Food aid provision associated with reduced anxiety and insomnia symptoms in food-insecure Pakistani adults
This exploratory randomized controlled trial enrolled 186 participants from food aid distribution centers in Pakistan to examine the effects of food aid provision on psychological outcomes. Participants were assigned to either receive food aid or serve as waitlist controls. The study did not report a primary outcome, follow-up duration, or safety data.
Food aid provision was associated with significantly lower anxiety scores compared to waitlist control (mean 2.71 vs. 3.83, p < .001, Cohen's d = -1.57). Insomnia symptoms were also significantly lower in the food aid group (mean 2.66 vs. 3.28, p < .001, Cohen's d = -0.57). A mediation analysis suggested anxiety reduction accounted for part of the effect on insomnia symptoms (indirect effect estimate = -0.45, 95% CI [-0.23, -0.69]).
No safety, adverse event, or tolerability data were reported. The study did not specify funding sources or conflicts of interest.

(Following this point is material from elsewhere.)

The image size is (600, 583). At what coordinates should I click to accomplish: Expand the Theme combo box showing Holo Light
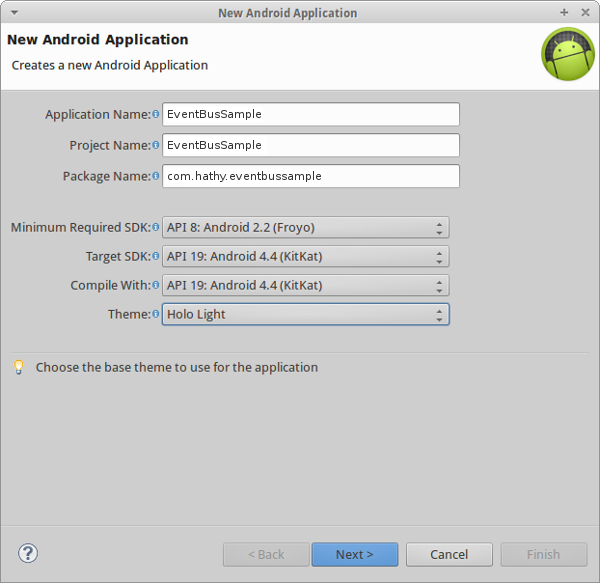click(305, 314)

Key limitations include the exploratory design, absence of safety monitoring, lack of follow-up duration reporting, and conduct in a specific high-food-insecurity context that may limit generalizability.
While these findings suggest food aid may address insomnia in contexts where traditional therapeutic approaches are impractical to scale, clinicians should interpret them cautiously. The evidence remains preliminary, and the study does not establish whether effects persist beyond the intervention period or apply to other populations.